* [Source text]
-- -- --
2. The method as recited by claim 1, further comprising repeating steps (a) and (b) for a third data element, the second and third data elements being logically to the left and right in luminosity of the first data element along the line in the
color space.
3. The method as recited by claim 2, wherein an index value for each luminance in the luminance lookup table is stored in the array and the queue prior to processing the second data element.
4. The method as recited by claim 3, wherein steps (a) and (b) are repeated for each address in the queue.
5. A computer graphics system including a display, said graphics system further having:
a first transformation circuit translating a first color information to a first luminance value, said first color information being associated with a display position;
a first memory coupled to said first transformation circuit and storing a first table, the first table providing a first index value in response to receiving said first luminance value from said first transformation circuit;
a second memory coupled to said first memory and having a plurality of storage locations corresponding to a plurality of display positions, said second memory storing the first index value at a location associated with said display position; and
a third memory coupled to said second memory and storing a second table, the second table providing luminance information in response to receiving the first index value corresponding with a storage location of the first index value.
6. The graphics system of claim 5, wherein the first color information comprises twenty-four bits of color information.
7. The graphics system of claim 6, wherein the twenty-four bits of color information comprise eight bits of red color information, eight bits of green color information and eight bits of blue color information.
8. The graphics system of claim 5 wherein the luminance information indicates colors lying along a diagonal in three dimensional RGB color space, the diagonal ranging from a minimum value indicating minimum luminosity to a maximum value
indicating maximum luminosity.
-- -- --
* [Dataset content]

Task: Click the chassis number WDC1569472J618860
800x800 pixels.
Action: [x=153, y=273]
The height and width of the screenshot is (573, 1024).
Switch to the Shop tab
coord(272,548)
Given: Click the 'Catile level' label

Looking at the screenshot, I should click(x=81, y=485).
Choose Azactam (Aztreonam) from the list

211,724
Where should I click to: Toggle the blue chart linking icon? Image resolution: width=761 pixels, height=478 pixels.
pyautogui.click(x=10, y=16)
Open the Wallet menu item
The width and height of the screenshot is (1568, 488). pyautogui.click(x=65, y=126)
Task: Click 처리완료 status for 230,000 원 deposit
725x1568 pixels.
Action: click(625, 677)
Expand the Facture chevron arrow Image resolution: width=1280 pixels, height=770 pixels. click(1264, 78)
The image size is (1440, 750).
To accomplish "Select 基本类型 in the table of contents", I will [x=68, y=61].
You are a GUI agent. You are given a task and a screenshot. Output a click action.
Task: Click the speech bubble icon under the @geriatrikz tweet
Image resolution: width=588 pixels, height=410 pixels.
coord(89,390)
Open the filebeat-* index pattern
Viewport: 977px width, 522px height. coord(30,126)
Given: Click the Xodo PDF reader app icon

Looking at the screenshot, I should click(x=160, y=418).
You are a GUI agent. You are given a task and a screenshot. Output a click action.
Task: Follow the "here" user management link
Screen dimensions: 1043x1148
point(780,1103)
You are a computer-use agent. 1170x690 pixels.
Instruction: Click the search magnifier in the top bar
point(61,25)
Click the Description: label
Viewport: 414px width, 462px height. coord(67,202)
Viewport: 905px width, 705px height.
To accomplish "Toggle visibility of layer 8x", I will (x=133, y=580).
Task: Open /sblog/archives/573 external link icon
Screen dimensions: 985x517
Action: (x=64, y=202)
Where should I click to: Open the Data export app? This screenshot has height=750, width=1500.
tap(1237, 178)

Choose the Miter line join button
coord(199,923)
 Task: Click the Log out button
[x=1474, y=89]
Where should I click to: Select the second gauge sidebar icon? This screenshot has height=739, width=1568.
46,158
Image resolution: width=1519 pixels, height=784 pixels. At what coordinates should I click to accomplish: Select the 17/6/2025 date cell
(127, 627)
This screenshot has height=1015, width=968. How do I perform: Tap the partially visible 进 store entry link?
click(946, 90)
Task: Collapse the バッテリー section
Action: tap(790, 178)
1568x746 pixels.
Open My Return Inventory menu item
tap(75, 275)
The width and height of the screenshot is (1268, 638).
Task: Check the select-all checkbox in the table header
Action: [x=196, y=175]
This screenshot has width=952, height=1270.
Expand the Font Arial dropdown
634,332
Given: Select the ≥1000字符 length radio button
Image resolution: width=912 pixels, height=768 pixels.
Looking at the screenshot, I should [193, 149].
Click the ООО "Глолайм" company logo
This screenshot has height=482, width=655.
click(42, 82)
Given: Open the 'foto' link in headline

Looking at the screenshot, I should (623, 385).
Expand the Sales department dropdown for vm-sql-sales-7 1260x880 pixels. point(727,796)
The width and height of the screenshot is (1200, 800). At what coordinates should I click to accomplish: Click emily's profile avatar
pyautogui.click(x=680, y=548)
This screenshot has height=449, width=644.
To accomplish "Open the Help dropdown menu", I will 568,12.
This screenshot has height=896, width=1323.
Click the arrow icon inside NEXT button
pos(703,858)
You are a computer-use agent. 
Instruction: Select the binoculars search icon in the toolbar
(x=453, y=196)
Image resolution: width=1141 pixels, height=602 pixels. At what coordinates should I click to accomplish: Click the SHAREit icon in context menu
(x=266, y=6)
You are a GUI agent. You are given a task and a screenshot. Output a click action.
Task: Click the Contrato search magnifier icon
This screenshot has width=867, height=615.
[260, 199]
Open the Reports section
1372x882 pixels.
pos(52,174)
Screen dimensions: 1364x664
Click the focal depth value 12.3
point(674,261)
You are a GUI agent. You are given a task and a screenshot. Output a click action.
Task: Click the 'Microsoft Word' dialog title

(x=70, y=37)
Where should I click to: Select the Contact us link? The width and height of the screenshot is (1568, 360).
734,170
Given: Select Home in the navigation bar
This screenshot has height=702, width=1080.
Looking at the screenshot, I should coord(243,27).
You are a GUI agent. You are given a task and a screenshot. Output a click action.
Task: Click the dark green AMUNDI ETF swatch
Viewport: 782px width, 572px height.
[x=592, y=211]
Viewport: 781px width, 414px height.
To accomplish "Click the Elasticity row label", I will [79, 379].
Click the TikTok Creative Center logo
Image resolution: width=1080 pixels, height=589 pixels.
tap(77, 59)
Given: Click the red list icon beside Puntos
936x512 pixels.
-- -- --
* [Required actions]
(1) Summarize the patent claims in three sentences.
(2) Reproduce the stretch of the patent claims from "3. The method" through "second data element." word for word.
The listing plays no part in this work.

* [Expected outputs]
(1) The method claims repeat steps (a) and (b) for a third data element and for each address in a queue, and store an index value for each luminance in the luminance lookup table in the array and the queue before the second data element is processed. The claimed computer graphics system translates color information tied to a display position into a luminance value, uses a first table to give an index value, stores that index at a location associated with the display position, and uses a second table to return luminance information. The color information may comprise twenty-four bits, with eight each for red, green, and blue, and the luminance information may indicate colors along a diagonal in three-dimensional RGB color space from minimum to maximum luminosity.

(2)
3. The method as recited by claim 2, wherein an index value for each luminance in the luminance lookup table is stored in the array and the queue prior to processing the second data element.